Existem escolas e academias especializadas em todo o país, onde jovens atletas recebem treinamento intensivo. Essas instituições são muitas vezes patrocinadas pelo governo e se concentram em disciplinas específicas, como ginástica, natação, levantamento de peso, entre outros.

A China emprega treinadores altamente qualificados, muitos dos quais têm experiência internacional. O país também tem contratado treinadores estrangeiros para trazer novas técnicas e métodos de treinamento, especialmente em esportes onde a China tradicionalmente não é forte.

O regime de treinamento é conhecido por sua intensidade e estrutura. Os atletas muitas vezes treinam várias horas por dia, com uma abordagem meticulosa e disciplinada. O treinamento é ajustado para desenvolver habilidades técnicas, físicas e psicológicas.

Os atletas têm acesso a uma ampla gama de serviços de apoio, incluindo medicina esportiva, nutrição, psicologia do esporte e análise de desempenho. Isso é parte de uma abordagem holística para maximizar o desempenho dos atletas.

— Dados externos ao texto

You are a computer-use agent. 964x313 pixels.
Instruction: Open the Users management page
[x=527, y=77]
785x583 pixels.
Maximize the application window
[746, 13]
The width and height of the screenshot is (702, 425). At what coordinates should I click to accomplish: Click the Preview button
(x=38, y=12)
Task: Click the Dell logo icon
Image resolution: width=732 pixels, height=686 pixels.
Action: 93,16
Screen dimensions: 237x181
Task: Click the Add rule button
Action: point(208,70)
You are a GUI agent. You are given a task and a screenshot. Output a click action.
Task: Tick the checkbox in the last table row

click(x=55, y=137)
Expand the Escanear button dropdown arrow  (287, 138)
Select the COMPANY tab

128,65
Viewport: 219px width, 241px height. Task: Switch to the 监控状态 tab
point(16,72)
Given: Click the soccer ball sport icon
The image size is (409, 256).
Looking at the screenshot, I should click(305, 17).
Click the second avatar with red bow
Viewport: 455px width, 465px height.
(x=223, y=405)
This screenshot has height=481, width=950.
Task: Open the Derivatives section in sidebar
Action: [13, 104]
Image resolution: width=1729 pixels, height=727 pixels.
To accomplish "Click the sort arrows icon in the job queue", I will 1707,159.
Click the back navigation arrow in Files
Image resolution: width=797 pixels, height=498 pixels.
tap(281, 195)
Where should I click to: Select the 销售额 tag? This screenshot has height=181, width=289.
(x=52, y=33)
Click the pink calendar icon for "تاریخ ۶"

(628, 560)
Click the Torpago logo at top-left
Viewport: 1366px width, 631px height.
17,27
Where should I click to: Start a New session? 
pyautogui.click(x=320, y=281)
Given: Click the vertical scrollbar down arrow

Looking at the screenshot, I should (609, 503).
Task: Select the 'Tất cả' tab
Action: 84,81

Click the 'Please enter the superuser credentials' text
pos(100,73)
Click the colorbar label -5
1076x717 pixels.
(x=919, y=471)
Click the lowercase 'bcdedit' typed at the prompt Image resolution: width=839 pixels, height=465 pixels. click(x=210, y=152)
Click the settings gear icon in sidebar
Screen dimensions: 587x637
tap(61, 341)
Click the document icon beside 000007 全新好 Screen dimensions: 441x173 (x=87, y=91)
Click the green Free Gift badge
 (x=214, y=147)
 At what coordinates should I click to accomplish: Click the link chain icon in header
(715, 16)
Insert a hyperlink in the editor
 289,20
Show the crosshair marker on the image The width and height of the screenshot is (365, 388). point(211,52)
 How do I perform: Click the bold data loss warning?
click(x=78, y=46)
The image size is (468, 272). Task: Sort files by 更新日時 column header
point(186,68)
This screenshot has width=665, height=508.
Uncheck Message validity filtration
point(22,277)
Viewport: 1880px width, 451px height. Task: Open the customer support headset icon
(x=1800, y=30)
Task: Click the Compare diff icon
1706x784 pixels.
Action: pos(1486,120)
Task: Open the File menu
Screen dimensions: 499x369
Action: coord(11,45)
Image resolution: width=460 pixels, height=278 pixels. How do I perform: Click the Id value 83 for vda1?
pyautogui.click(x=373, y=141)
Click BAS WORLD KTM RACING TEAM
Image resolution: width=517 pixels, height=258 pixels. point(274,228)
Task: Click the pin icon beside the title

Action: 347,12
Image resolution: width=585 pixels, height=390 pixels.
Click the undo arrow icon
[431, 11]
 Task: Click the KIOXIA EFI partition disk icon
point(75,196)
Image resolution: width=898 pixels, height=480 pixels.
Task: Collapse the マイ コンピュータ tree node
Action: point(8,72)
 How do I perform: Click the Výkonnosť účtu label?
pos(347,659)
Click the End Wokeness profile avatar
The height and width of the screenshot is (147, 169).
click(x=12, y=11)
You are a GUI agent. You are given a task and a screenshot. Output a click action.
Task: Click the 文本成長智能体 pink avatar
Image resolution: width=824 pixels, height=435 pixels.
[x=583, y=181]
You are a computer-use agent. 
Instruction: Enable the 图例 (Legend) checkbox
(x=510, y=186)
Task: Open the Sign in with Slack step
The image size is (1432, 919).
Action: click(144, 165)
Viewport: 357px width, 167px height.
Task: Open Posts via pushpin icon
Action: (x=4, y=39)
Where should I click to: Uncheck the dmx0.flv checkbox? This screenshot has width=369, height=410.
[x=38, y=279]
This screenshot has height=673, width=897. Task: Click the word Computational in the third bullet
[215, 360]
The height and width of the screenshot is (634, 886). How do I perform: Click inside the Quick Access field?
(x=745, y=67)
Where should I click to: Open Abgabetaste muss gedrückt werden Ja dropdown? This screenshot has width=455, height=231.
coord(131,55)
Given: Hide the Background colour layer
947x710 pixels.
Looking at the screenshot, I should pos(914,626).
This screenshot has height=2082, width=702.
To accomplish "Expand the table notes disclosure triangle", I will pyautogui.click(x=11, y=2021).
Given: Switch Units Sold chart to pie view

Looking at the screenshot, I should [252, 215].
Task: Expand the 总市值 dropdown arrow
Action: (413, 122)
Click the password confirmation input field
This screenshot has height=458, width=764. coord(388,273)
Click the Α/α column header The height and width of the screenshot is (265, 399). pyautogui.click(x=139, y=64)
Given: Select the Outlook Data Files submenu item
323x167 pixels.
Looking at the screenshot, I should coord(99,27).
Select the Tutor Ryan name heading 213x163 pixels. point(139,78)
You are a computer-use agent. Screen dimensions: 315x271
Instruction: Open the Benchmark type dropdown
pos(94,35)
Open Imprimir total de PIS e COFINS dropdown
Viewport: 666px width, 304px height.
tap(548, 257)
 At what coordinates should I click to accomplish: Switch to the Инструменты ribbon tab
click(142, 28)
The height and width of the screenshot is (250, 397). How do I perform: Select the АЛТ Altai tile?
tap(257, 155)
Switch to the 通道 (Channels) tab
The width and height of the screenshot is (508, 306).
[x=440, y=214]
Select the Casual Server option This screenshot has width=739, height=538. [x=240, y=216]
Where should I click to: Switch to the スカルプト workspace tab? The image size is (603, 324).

Os atletas participam regularmente de competições, tanto internas quanto internacionais, para ganhar experiência e medir seu progresso. O desempenho nessas competições é crucial para a seleção em equipes nacionais e participação em eventos internacionais.

O governo chinês concentra recursos em esportes onde o país tem maiores chances de ganhar medalhas, como ginástica, tênis de mesa, levantamento de peso e badminton. Essa estratégia permite maximizar a eficiência dos investimentos no esporte.